The MPG container defaults to MPEG-2 video (ISO/IEC 13818, also ITU-T H.262) with an MP2 audio track — the codec pair the DVD-Video spec mandates and the one legacy MPG-capable hardware decodes natively. MPEG-2 plays in desktop VLC and on DVD players, set-top boxes, and broadcast systems, but .mpg is not an HTML5 <video> format, so it won't play inline in browsers or natively on iOS. If you need a clip for the web or a phone, use BMP to MP4 (H.264) instead.
Because a square or portrait bitmap can't fill a widescreen frame without distortion, the converter pads the empty space rather than stretching your image. The fill color comes from the Background Color option (Black by default; White and other swatches are available). Alternatively, set Video resolution to Keep original so the frame matches your image's exact dimensions and no padding is added.
Yes. Upload multiple .bmp files and choose Merge images; each still is shown for the Duration you set, played back to back as a single clip. Total length equals the number of images multiplied by the per-frame duration. Choose Video per image instead if you want one separate MPG per file. In our testing, ten BMP stills merged at 5 seconds each produced a single 50-second silent MPG.

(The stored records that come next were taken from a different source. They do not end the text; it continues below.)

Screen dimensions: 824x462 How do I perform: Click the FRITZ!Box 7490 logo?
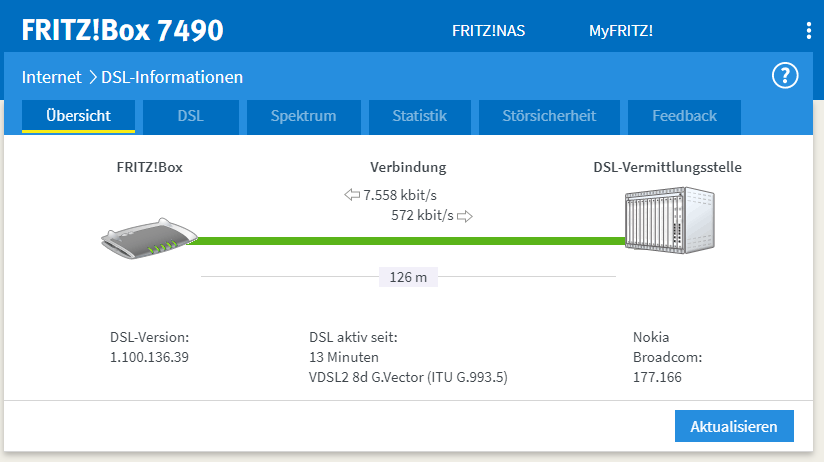[122, 30]
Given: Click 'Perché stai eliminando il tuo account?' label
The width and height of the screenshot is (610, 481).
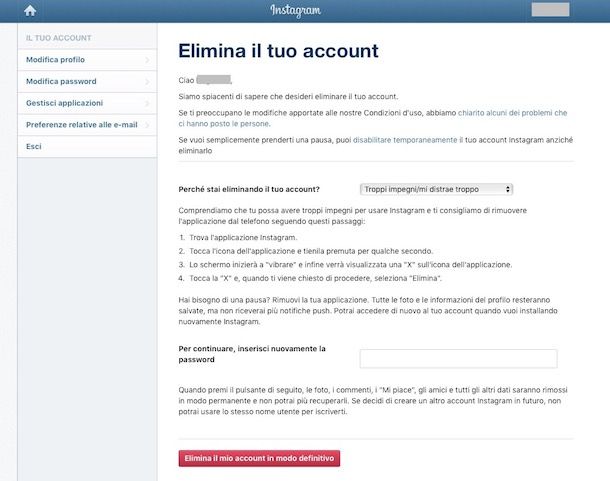Looking at the screenshot, I should (248, 189).
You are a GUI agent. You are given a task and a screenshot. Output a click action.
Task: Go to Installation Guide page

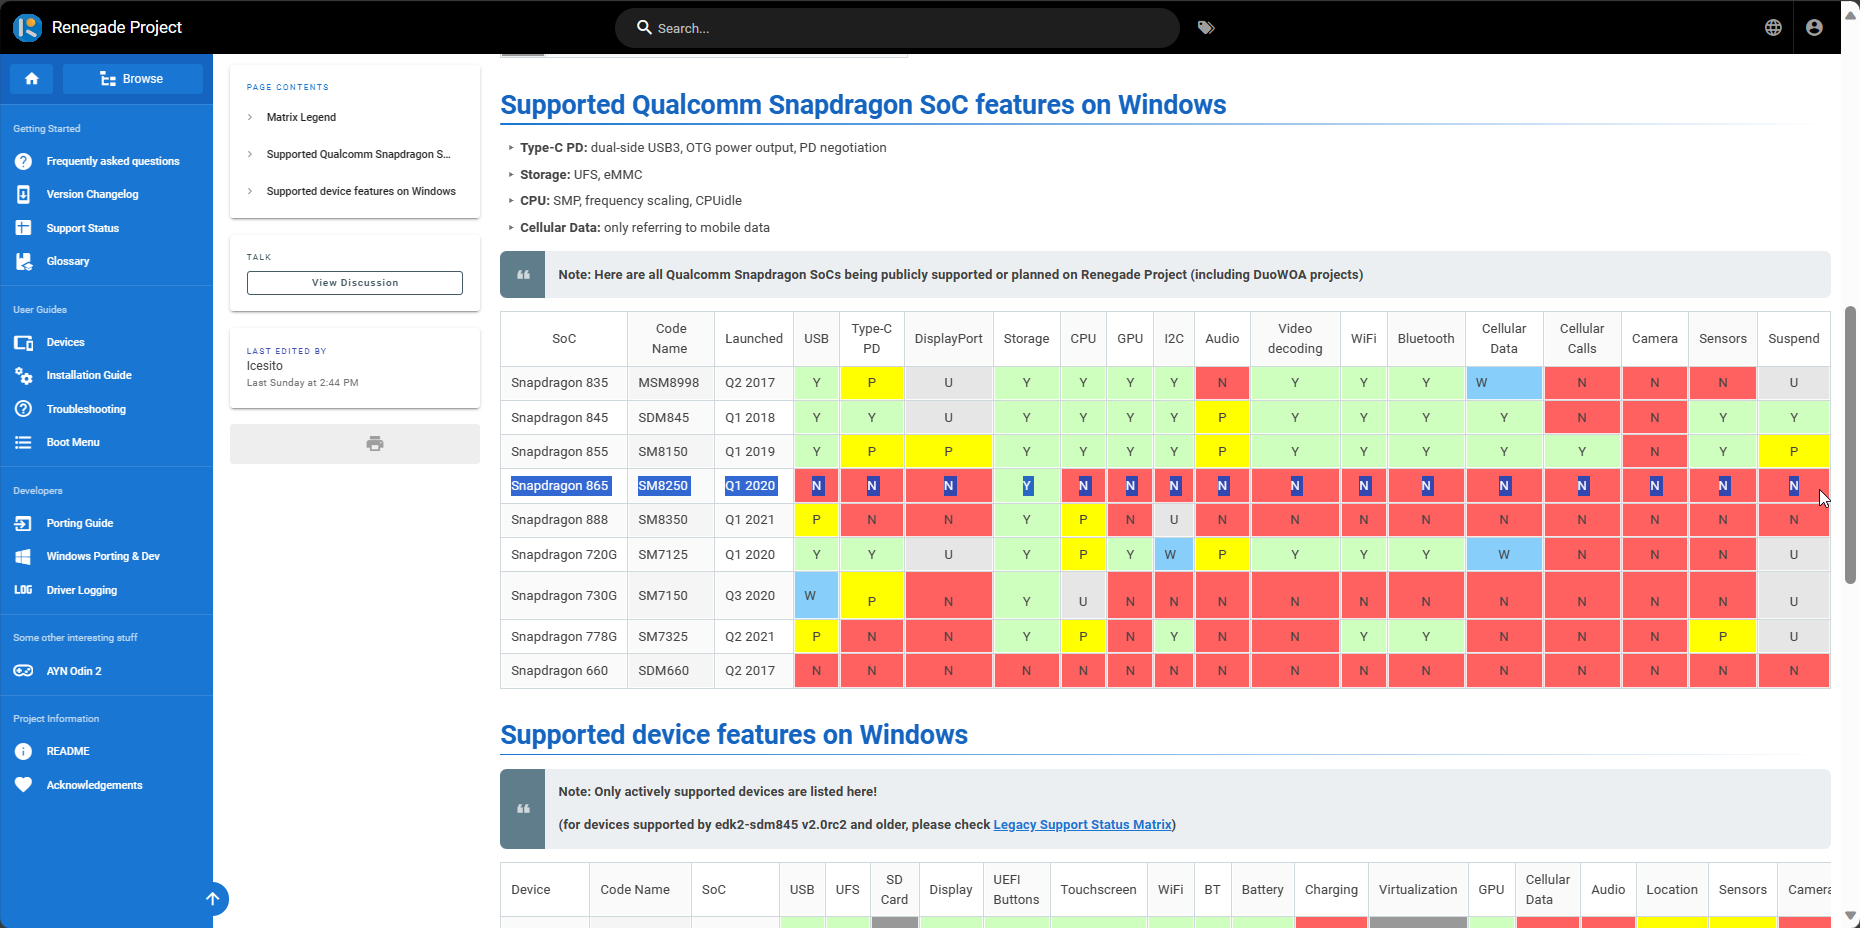[x=88, y=375]

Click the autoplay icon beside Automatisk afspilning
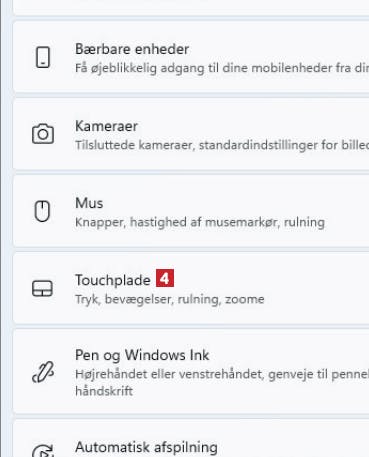pyautogui.click(x=43, y=451)
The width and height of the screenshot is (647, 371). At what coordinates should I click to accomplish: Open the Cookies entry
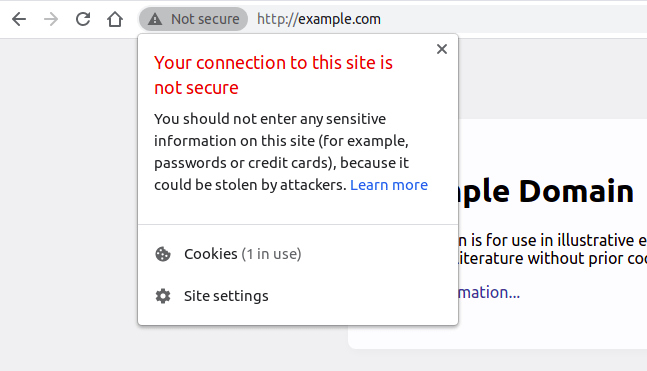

Convert to MPG only when the destination specifically needs MPEG video — DVD/VCD authoring, legacy signage, or broadcast ingest. If you just want a smaller, more portable still image, convert BMP to PNG (lossless) or BMP to JPG instead — both are far smaller than an uncompressed bitmap. For a video that plays on the modern web and phones, BMP to MP4 with H.264 is the better target and produces a smaller file than MPEG-2.